On April 29, 1911, Tsing-hua Xuetang, predecessor of the now prestigious Tsing-hua University in Beijing, was founded with part of the returned indemnity. It was the first preparatory school for those students who were later sent by the Chinese government to study in the United States. At the same time, a Chinese educational commissioner, while touring the United States in 1905 to determine schools for the indemnity students, placed the University of Michigan among the top five choices, along with Yale, Harvard, Columbia, and Cornell. Between 1911 and 1917, the University of Michigan’s student population included between fifty and seventy Chinese students, thus ranking it among the top three American universities in terms of Chinese student enrollment. The Chinese Student Club was founded at the University of Michigan around 1913 to represent Chinese students on campus and to organize activities.
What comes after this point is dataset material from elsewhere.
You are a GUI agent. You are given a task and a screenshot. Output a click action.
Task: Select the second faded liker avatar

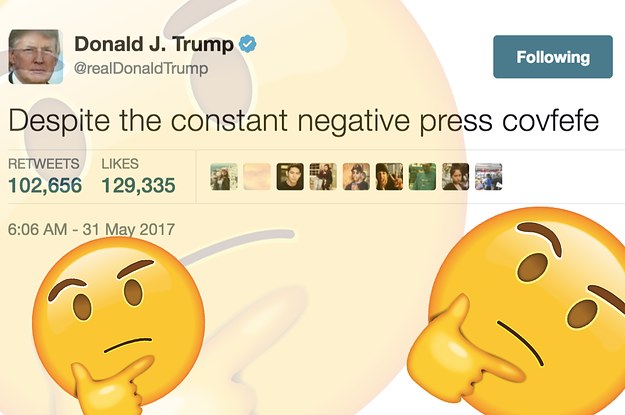(x=257, y=177)
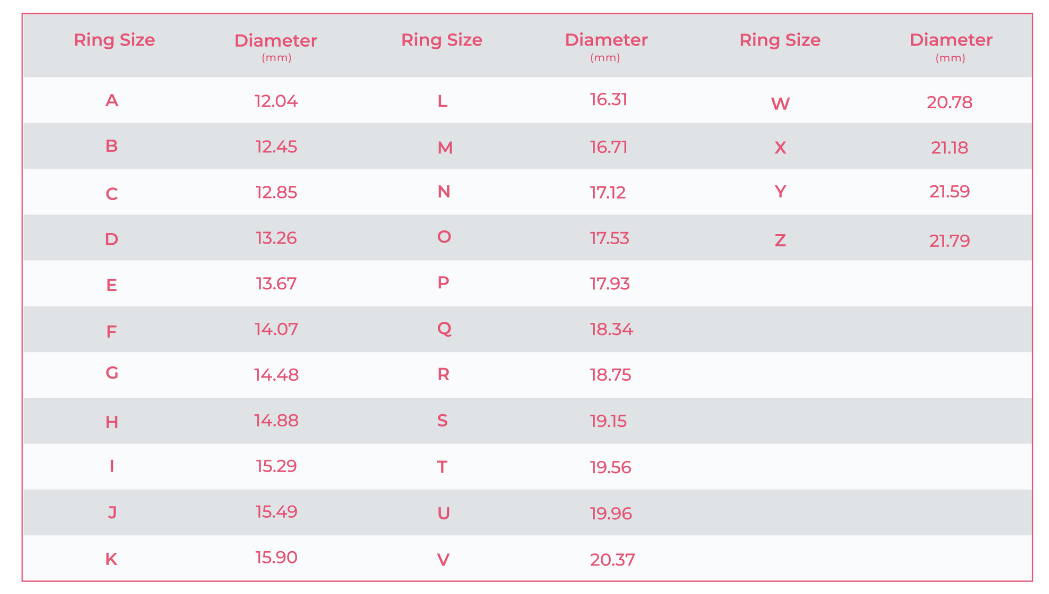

Meanwhile, the tradition begun by Judson Dwight Collins also continued in its own way. Generations of University of Michigan graduates have gone to China, many working as missionaries. Among them were two Chinese women educated at the university, Ida Kahn and Mary Stone (1896 Medical School graduates).
Working as medical missionaries in their native country upon graduation, these two women deeply impressed one of the university regents, Levi Lewis Barbour, who was then traveling in Asia on a round-the-world trip. Upon his return to Michigan, Barbour started to plan for a scholarship specifically for Asian women that would allow them to come to the United States for education in whatever field they chose and then return to better serve their countries of origin.
In the nineteenth century, it was still rare for Asian women to have access to an education. The establishment of the Barbour Scholarships for Oriental women at the University of Michigan offered a unique opportunity for women to pursue a college education in the United States.